Manifestaciones Clínicas:
1. ALTERACIONES CARDIOVASCULARES: por su propio mecanismo de acción, la bradicardia y la hipotensión son las primeras manifestaciones y las más comunes. El bloqueo aurículo ventricular y el shock cardiogénico se presentan con sobredosis muy altas, en especial, con betabloqueadores como el propranolol. En el electrocardiograma se puede evidenciar un incremento del intervalo PR y la ausencia del complejo QRS que ocurre con altas sobredosis.
2. ALTERACIONES SOBRE SISTEMA NERVIOSO CENTRAL: los betabloqueadores con mayor liposolubilidad y con propiedad estabilizadora de membrana como el propranolol son los que podrían ocasionar manifestaciones como las convulsiones, coma y paro respiratorio.
3. ALTERACIONES SOBRE SISTEMA RESPIRATORIO: el broncoespasmo puede presentarse cuando se han utilizado betabloqueadores no cardioselectivos en pacientes con antecedentes de Enfermedad Pulmonar Obstructiva Crónica (EPOC) o asma bronquial, en los cuales se incrementa el tono del músculo liso bronquial al realizar el bloqueo de los receptores beta 2 bronquiales.
4. OTRAS ALTERACIONES: se puede presentar hipoglicemia, especialmente en pacientes que estén recibiendo terapia antidiabética, en los que se dificulta evidenciar una respuesta hipoglicémica por tener el bloqueo betaadrenérgico.
Laboratorio:
Se deben realizar análisis paraclínicos como electrolitos, glucemia, BUN, creatinina, gases arteriales y electrocardiograma.
Tratamiento:
Se recomienda seguir el manejo propuesto en el capítulo Manejo del paciente intoxicado en el servicio de urgencias.
Las consideraciones especiales que se deben tener en cuenta en este tipo de intoxicación son:
1. MEDIDAS DE SOPORTE Y EMERGENCIA
a. Mantener vía aérea permeable
b. Manejo sintomático para las convulsiones, hipotensión o hipoglicemia
c. Manejo del broncoespasmo con broncodilatadores si este se presenta.
2. MEDIDAS PARA DISMINUIR ABSORCIÓN
a. Lavado gástrico si son altas las dosis ingeridas
b. Administrar carbón activado
c. La hemodiálisis o la hemoperfusión puede ser útil, especialmente, para aquellos betabloqueadores que no son altamente liposolubles como el sotalol.
3. FÁRMACOS ESPECÍFICOS
a. Glucagon 3 – 10 mg/kg IV en bolo, seguidos por una infusión de 1 – 5 mg/h en infusión continua. Niños: 0.15 mg/kg en bolo seguido de 0.05 – 0.1 mg/kg/h. (Diluir 4 mg en 50 ml de DAD 5% para infusión continua).

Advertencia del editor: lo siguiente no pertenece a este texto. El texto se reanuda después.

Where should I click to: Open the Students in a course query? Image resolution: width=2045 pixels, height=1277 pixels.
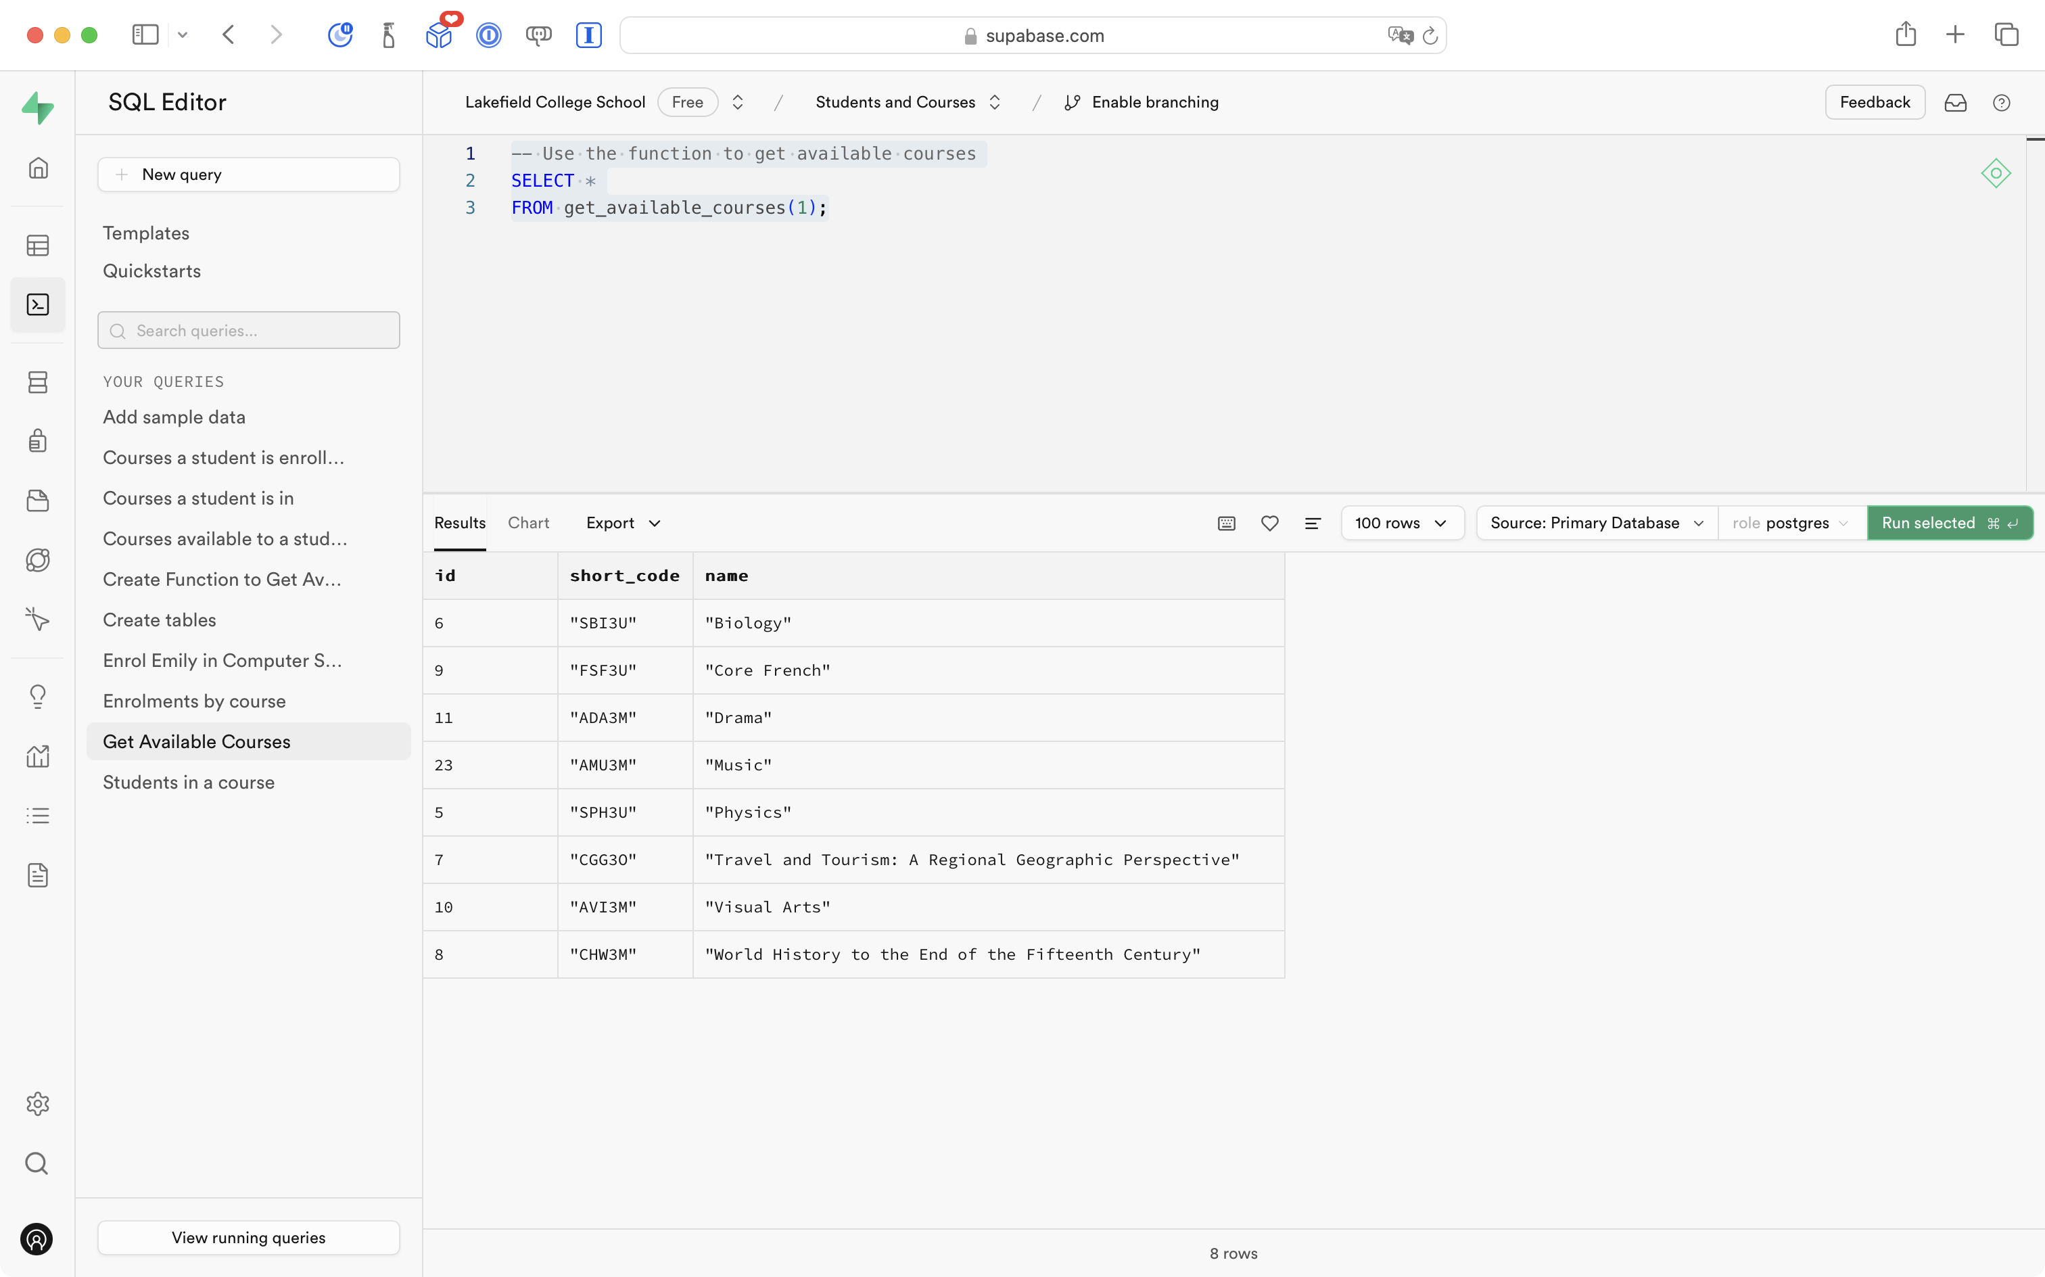[188, 782]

b. Epinefrina infusión de 1 – 4 mcg/min de acuerdo con la respuesta.
c. Bicarbonato de sodio para intoxicaciones por propranolol en dosis de 1- 2 mEq/kg
d. Isoproterenol en infusión: En caso de la Torsan de Pointes por ingestión de sotalol en dosisde 0.5 – 1 mcg/min IV. Niños: 0.1 mcg/kg/ min. Las preparaciones se pueden degradar o tornarse oscuras por exposición a luz, aire o calor.
GUÍA DE MANEJO DE URGENCIAS TOXICOLÓGICAS
Lecturas recomendadas:
1. Love, J.N. et al. ”Electrocardiographic changes associated with beta-blocker toxicity”. Ann Emerg Med 2002; 40: 603 – 610
2. Oses, I. et al. ”Intoxicaciones mediamentosas psicofármacos y antiarrítmicos”. Anales Sis San Navarra 2003; 26 (Supl I): 49 – 63
3. Goodman, G. y Gilman, G. Bases Farmacológicas de la Terapeútica. 10ª Edición. McGraw- Hill, 2005
4. Opie, G. Fármacos en cardiología. México: McGraw-Hill. 2002.
5. Olson, K. R. Poisoning & Drug Overdose. USA: 5a Edition, McGraw-Hill, 2007.